Mit den sogenannten Kunst- und Wunderkammern entstanden im 16. Jahrhundert die Vorläufer heutiger Museen. Hier wurden allerlei Gegenstände gesammelt, die durch ihre Seltenheit den Betrachter in Verwunderung und Staunen versetzen sollten. Hier versammelten sich neben wissenschaftlichen Instrumenten auch Kunstwerke, naturkundliche Objekte und andere Kostbarkeiten. Ein wichtiges Merkmal war die Seltenheit der Objekte.

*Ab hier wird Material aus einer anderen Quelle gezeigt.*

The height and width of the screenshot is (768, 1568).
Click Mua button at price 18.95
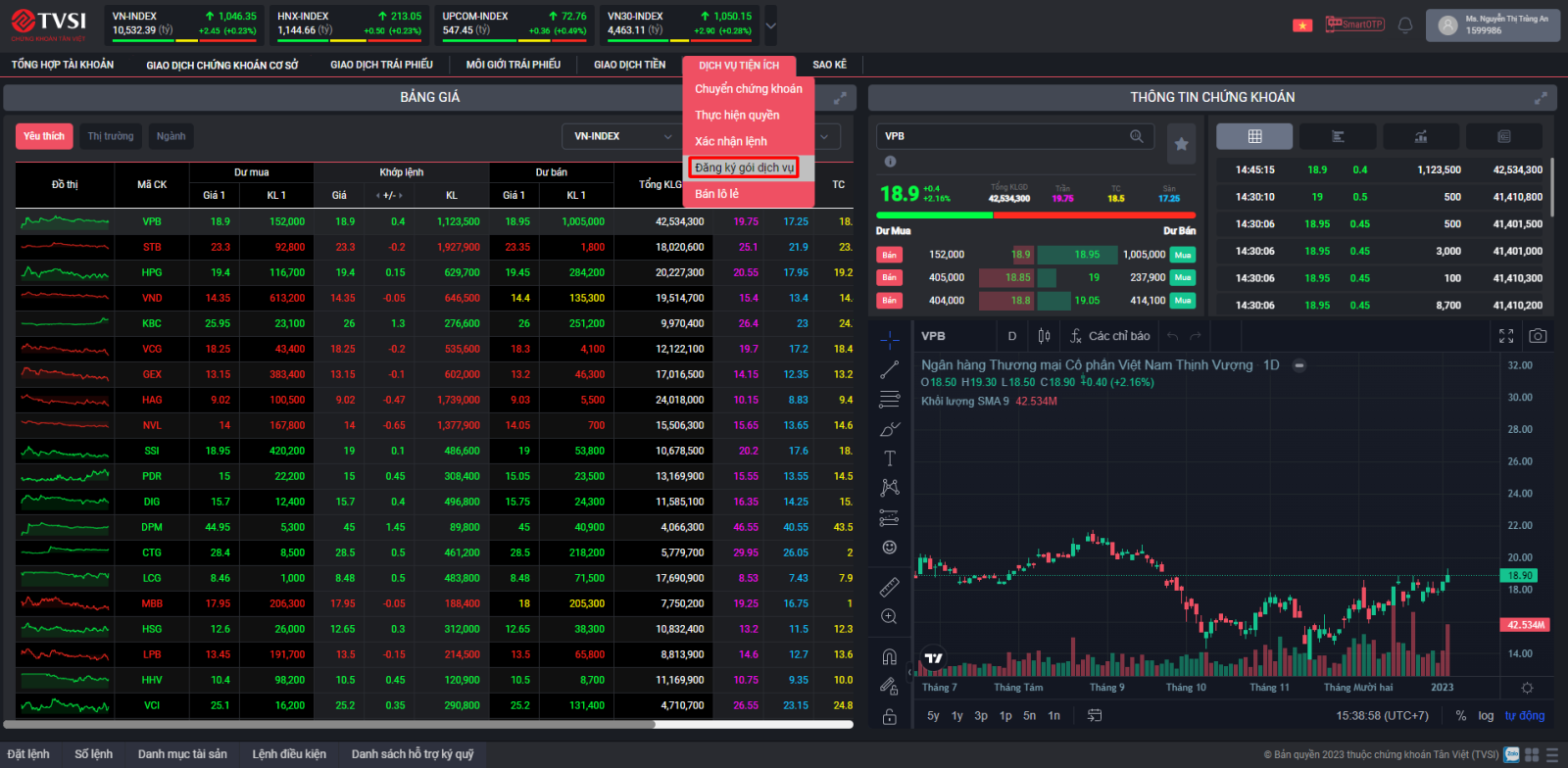1183,255
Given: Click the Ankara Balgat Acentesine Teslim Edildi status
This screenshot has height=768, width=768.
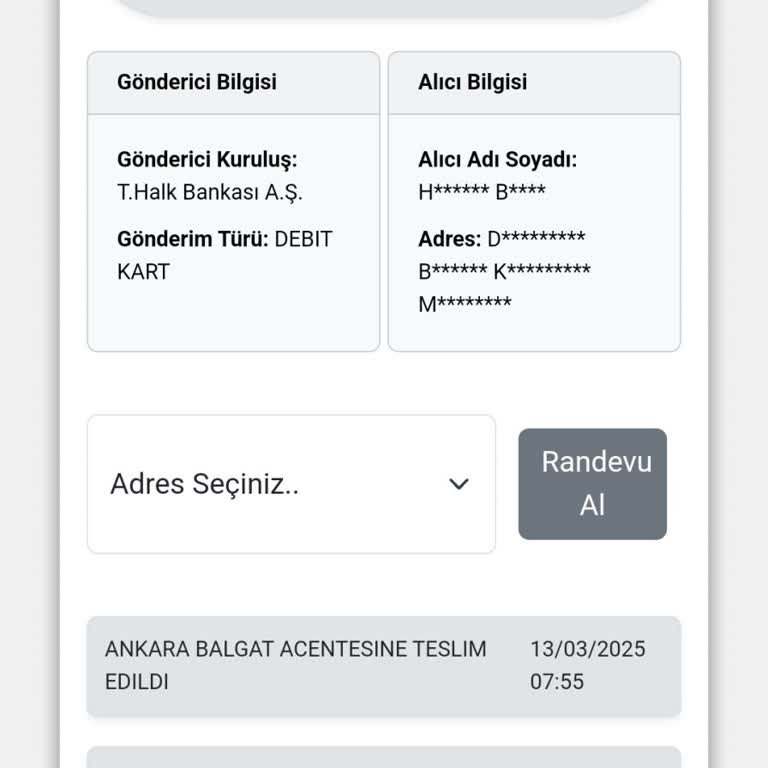Looking at the screenshot, I should (295, 665).
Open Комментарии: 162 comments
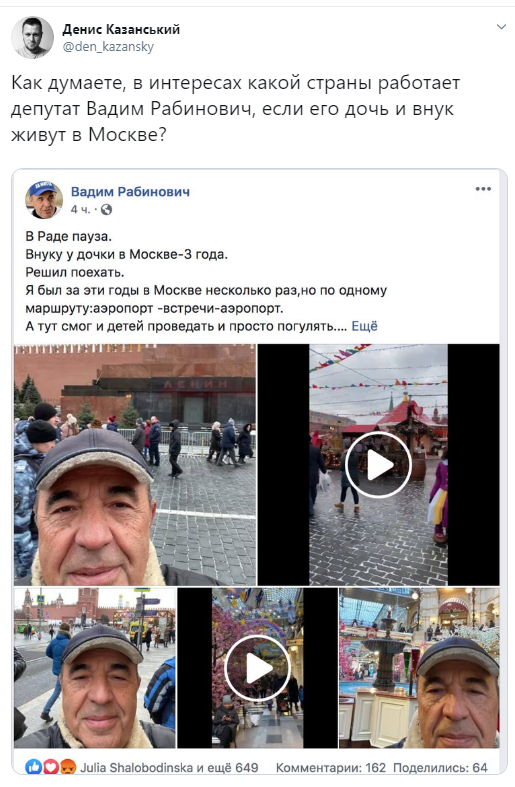 (331, 768)
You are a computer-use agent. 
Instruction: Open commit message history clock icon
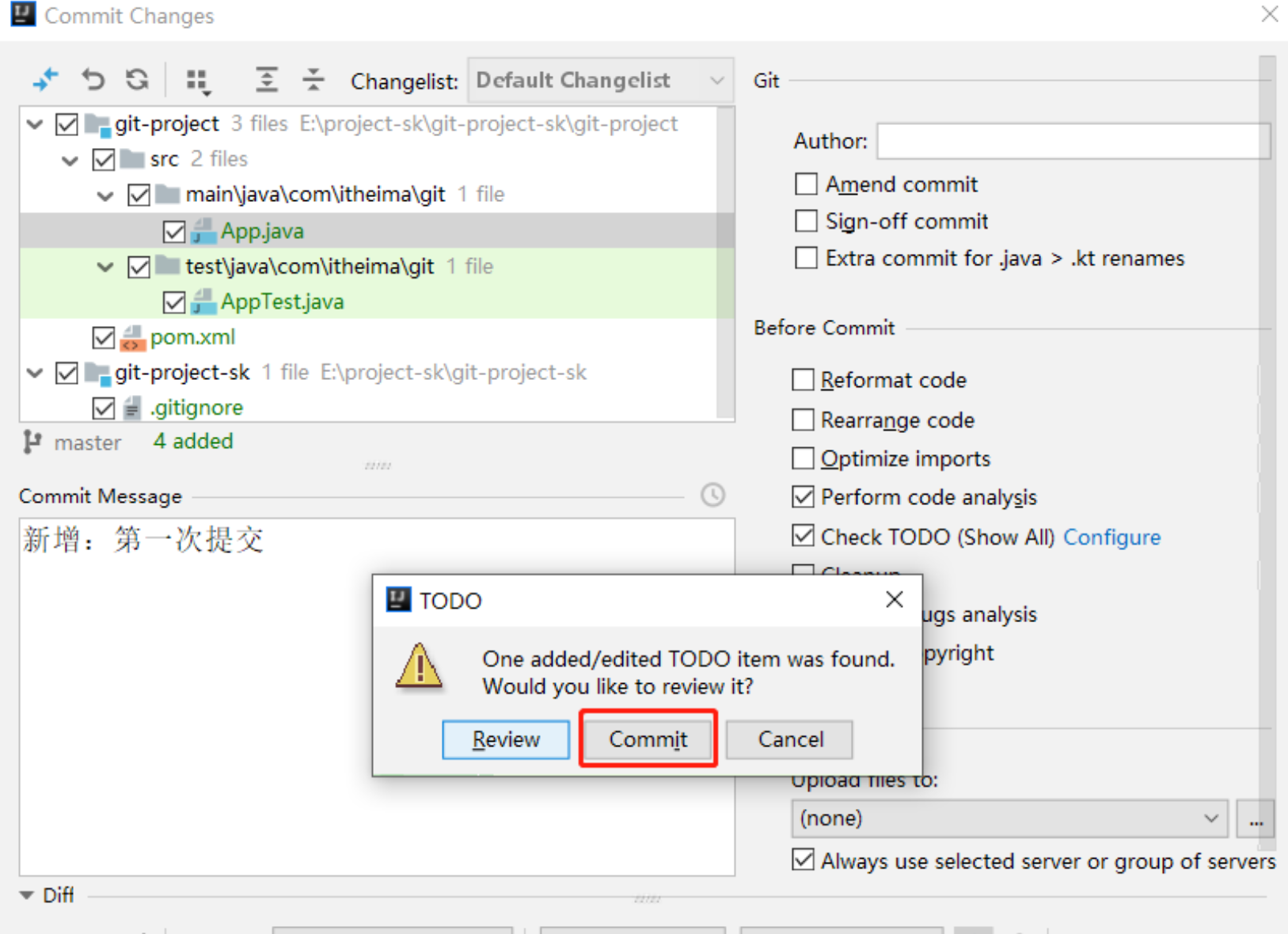coord(712,495)
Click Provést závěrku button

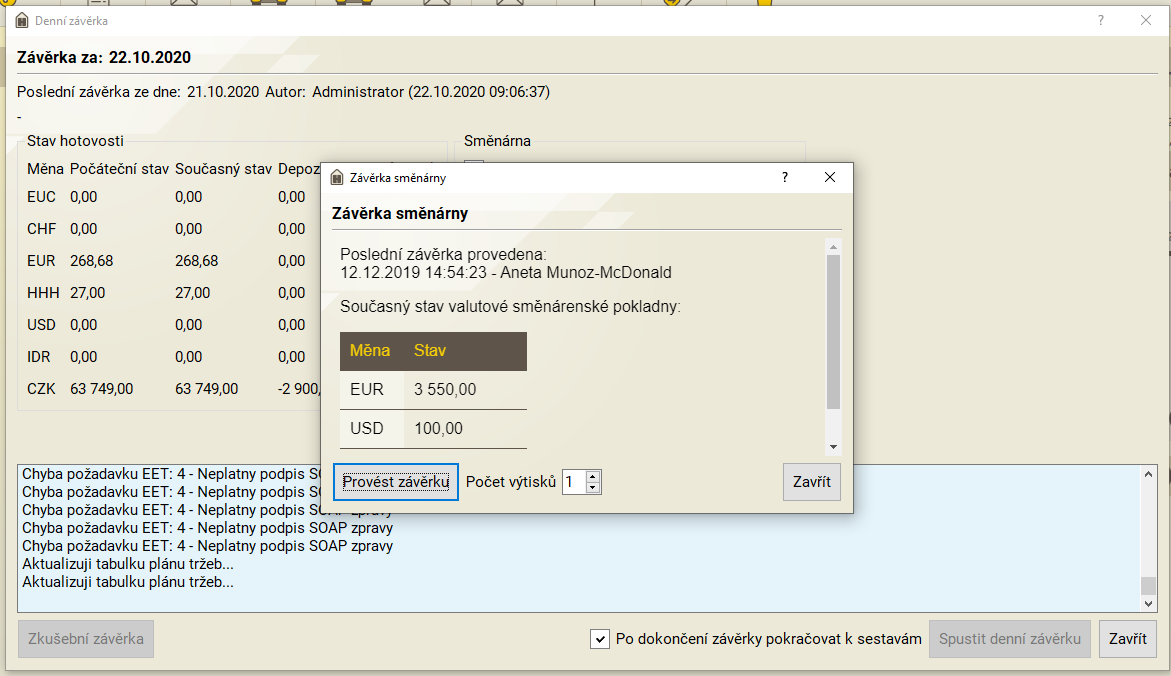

Der Ursprung unserer Sammlung

Im 17. Jahrhundert wurde der Grundstock für die Sammlung des Staatlichen Naturhistorischen Museums gelegt. Ab etwa 1666 sammelte Herzog Ferdinand Albrecht I. von Braunschweig und Lüneburg in seiner Wunderkammer auf Schloss Bevern Kunstgegenstände und naturkundliche Objekte. Etwa 20 Jahre später gründete auch sein Bruder Herzog Anton Ulrich eine Wunderkammer auf Schloss Salzdahlum. Aus diesen Sammlungen sind heute noch Objekte im Naturhistorischen Museum  erhalten: die Kaspische Wasserschildkröte, die auf ihrem Rücken ein Wappen trägt, das Skelett einer Europäischen Sumpfschildkröte, ein Sägefisch und ein Paar bemalte und vergoldete Venusmuscheln lassen sich auf die Sammlungen des 17. Jahrhunderts zurückführen und versetzen noch heute Besucher ins Staunen.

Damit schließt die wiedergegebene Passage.